Return verbatim the portion of the data that opens with the line containing "The width and" and continues through the end of the data, including both ends. Leave the pictures out of your answer.

___ Provided information ___

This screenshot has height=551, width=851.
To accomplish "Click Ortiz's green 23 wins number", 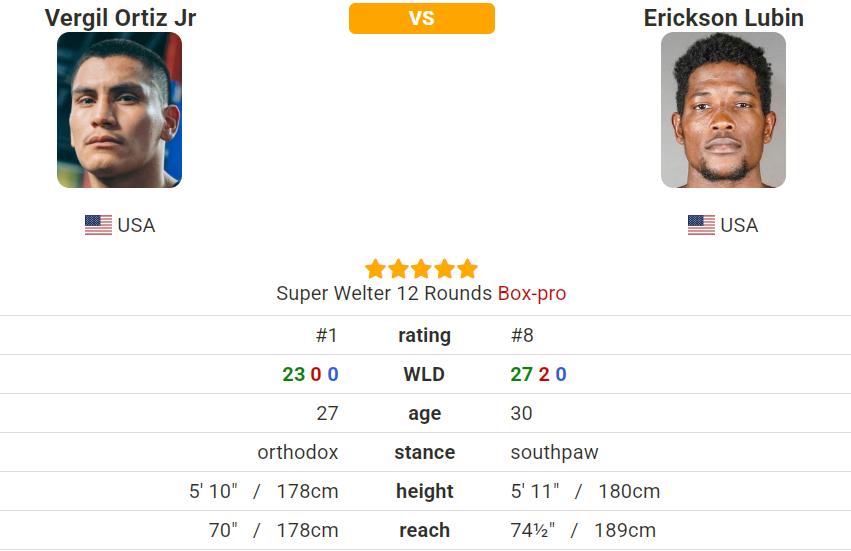I will (x=294, y=374).
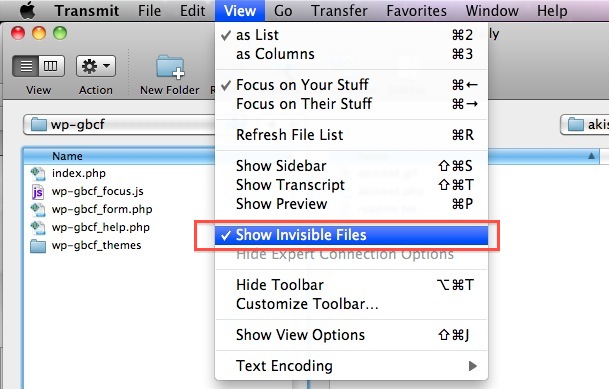The height and width of the screenshot is (389, 609).
Task: Click the Apple menu icon
Action: 28,10
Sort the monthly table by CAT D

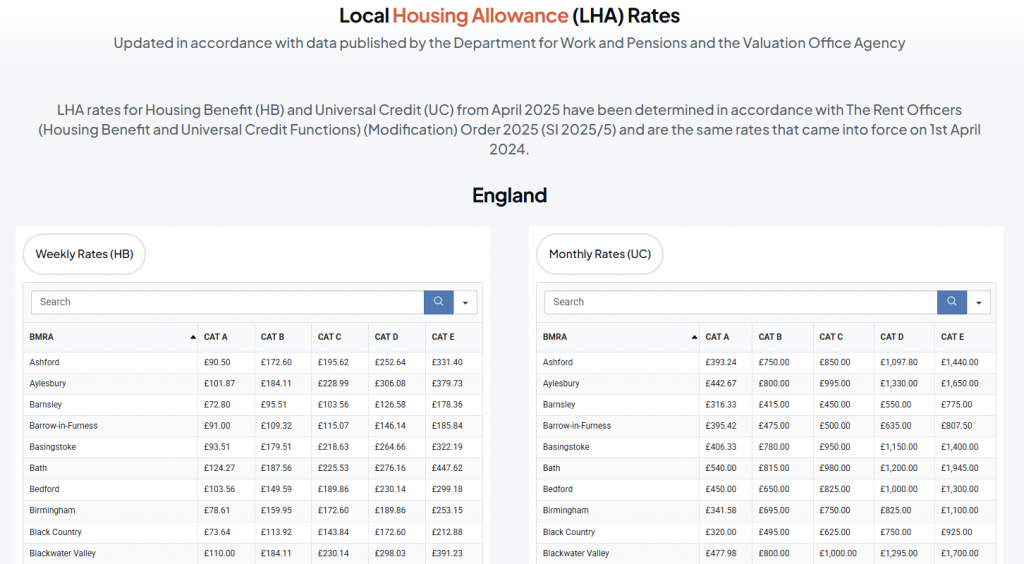coord(892,337)
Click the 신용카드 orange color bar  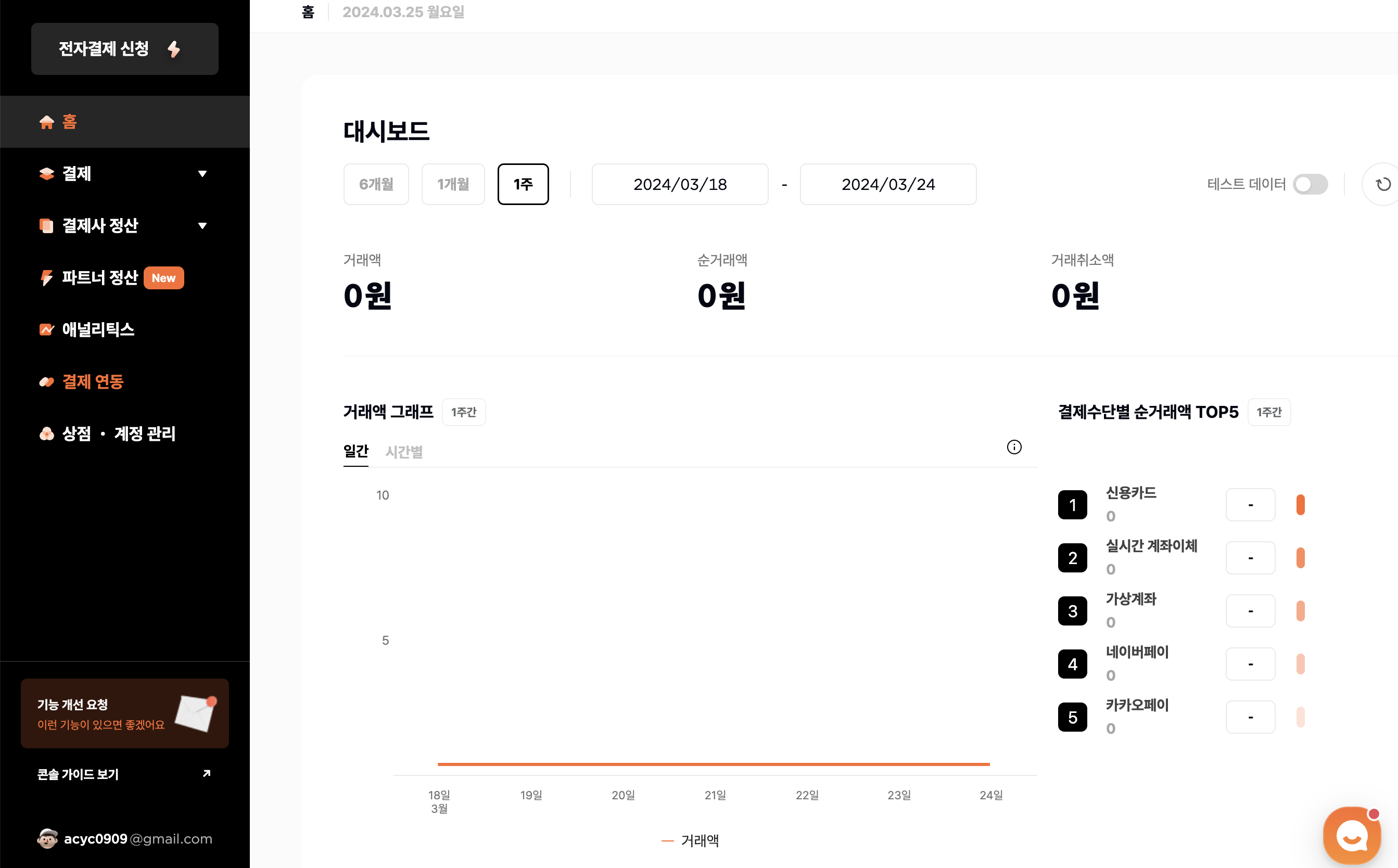(1300, 505)
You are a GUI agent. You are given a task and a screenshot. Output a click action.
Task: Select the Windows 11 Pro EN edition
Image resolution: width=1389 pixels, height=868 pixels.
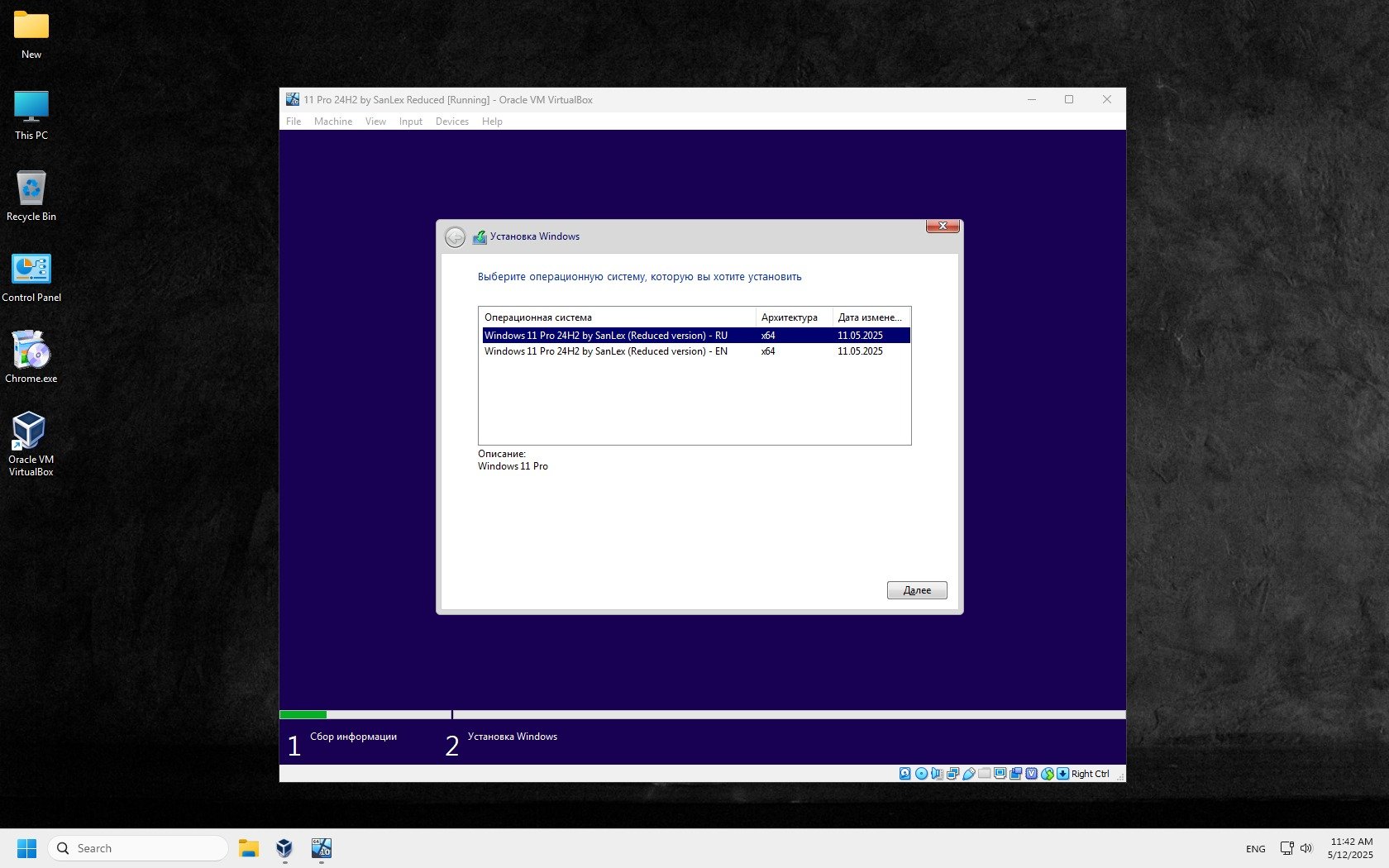tap(605, 351)
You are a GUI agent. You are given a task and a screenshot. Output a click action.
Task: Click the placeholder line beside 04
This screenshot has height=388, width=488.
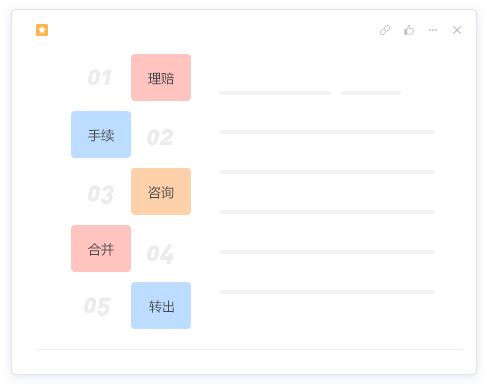tap(327, 252)
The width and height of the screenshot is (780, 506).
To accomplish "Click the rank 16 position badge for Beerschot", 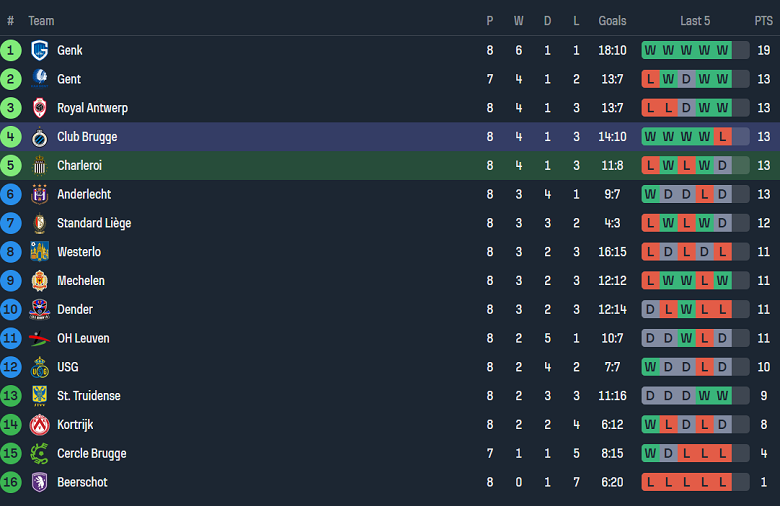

___

Response to the exercise:
The width and height of the screenshot is (780, 506).
To accomplish "Click the rank 16 position badge for Beerschot", 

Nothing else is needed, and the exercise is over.